1 Первый Всесоюзный съезд советских писателей... Стенографический отчет. М., 1934, с. 235-236.
Юрий Олеша старательно убеждает себя в том, что все прекрасно и что ничего особенного не произошло.
В течение некоторого времени ему это удается.
Именно в этот период в творчестве Юрия Олеши появились противоречия, то есть он запел разными голосами: то так, то не так.
Подобные случаи и раньше отмечались в науке.
Известно, что девочки-американки Милли-Христина, родились соединенными в тазовой области. Они вошли в историю под именем "двухголосого соловья" одна из них пела сопрано, другая - контральто.
Они вступили в противоречие.
Упомянутое явление в науке получило название тератология.
Между трагическими рассказами и бодрыми выступлениями писатель перекидывает мост. Может быть, он перекидывает не мост, а роет тоннель, может быть, даже не тоннель, а так, узкий лаз, по которому придется ползти на животе. Может быть. Все может быть. Дело, конечно, не в типе коммуникаций, а в том, куда эти коммуникации привели. Писатель хотел соединить прекрасные намерения с жизненной правдой и получить художественное произведение. Но почему-то у него это стало получаться не всегда достаточно хорошо. Оказалось, что прекрасные намерения требуют совсем другую правду, а в некоторых случаях даже предпочитают вообще обходиться без нее. Что же касается самого художественного произведения, то, как это часто бывает, повышенная роль прекрасных намерений делает второстепенным вопрос о художествен-ных качествах, а иногда даже и о самих художественных произведениях. Было создано некоторое среднее арифметическое между прекрасными намерениями и искусством писателя, строгим и точным (1924-1927 гг.). Началась игра в полуправду. Но какого же художника удовлетворяет полуправда?

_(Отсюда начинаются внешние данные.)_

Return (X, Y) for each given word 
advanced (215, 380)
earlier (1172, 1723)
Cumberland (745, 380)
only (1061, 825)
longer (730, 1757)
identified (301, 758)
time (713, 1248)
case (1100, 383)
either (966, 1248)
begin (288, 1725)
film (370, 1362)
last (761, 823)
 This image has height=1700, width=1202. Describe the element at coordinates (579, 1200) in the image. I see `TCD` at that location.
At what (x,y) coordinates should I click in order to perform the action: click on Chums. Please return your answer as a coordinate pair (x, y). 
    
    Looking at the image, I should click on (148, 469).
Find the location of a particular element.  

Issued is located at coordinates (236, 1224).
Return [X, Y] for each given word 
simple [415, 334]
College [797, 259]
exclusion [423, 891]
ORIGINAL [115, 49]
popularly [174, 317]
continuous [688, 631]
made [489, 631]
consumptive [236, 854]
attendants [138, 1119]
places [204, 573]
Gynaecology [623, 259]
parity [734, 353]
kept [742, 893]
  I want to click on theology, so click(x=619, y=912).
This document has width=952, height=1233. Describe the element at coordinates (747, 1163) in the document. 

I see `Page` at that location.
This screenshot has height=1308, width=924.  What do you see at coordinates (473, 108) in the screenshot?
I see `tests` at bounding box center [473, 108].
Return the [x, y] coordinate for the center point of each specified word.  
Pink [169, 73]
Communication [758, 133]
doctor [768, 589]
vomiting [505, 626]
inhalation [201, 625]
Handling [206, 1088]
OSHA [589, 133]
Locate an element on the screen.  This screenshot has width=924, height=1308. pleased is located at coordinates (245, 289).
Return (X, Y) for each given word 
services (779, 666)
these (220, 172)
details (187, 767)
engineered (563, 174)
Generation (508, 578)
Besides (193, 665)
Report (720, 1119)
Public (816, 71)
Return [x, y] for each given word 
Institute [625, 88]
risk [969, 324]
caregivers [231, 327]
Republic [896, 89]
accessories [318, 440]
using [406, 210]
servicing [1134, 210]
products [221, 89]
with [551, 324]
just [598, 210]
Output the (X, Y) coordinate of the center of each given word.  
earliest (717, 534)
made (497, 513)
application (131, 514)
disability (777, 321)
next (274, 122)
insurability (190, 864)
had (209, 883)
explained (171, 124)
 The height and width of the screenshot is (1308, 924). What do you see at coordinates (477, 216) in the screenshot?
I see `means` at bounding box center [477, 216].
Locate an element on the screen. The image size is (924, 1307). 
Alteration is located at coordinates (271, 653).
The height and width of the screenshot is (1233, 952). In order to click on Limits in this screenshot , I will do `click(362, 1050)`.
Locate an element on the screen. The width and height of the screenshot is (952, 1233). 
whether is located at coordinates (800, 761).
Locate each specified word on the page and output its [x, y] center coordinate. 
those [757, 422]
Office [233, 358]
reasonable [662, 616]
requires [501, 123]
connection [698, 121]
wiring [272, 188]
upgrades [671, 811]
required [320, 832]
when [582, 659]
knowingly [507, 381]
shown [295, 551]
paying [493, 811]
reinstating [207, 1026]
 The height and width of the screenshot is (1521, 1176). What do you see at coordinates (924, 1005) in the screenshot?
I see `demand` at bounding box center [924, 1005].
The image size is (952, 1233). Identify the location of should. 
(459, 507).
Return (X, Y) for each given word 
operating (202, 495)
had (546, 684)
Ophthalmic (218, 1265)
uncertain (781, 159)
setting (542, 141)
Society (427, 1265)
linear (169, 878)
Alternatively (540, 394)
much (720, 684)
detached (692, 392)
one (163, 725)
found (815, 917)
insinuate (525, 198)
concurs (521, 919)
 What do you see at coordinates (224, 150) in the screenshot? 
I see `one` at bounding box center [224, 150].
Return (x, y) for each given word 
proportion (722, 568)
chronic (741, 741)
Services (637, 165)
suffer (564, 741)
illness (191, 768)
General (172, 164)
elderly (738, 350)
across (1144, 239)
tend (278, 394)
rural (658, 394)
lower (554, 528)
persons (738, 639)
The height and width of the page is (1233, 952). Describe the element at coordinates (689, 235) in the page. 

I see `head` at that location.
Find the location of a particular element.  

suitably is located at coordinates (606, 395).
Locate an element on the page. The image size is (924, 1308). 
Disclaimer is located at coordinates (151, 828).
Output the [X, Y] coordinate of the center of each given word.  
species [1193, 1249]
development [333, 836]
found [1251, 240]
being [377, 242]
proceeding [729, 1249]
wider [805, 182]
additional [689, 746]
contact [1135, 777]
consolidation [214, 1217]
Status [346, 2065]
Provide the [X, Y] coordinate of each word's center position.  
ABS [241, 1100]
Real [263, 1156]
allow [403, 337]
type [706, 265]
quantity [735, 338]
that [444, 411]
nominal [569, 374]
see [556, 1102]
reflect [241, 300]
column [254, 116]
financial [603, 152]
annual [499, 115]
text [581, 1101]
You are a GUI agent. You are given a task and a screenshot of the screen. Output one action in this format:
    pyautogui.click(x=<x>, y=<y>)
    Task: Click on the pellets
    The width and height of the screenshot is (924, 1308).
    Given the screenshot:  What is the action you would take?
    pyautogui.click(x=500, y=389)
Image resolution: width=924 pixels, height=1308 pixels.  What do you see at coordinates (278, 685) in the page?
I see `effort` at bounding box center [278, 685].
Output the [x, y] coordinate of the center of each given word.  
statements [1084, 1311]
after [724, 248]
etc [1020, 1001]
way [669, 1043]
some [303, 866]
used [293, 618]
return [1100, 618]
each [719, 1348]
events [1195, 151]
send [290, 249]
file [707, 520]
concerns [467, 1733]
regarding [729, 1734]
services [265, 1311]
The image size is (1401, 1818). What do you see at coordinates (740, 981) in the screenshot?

Громадное трагическое Мироздание окружило поэта.
Громадное трагическое Мироздание всегда окружало поэтов.
Время от времени в нем раздавались выстрелы и умирали поэты.
Пуля ставила точку в конце путаницы и невнятицы во взаимоотношениях поэта и общества.
Оказывалось, что эти взаимоотношения трагичны.
Не верили, считали - бредни...
Подобные Этне, эти выстрелы, раздававшиеся в предгорье, были выбором, а не признанием вины.
Все яснее становилось, что значит усомниться в правильности соображения относительно шагающих с нами или против нас.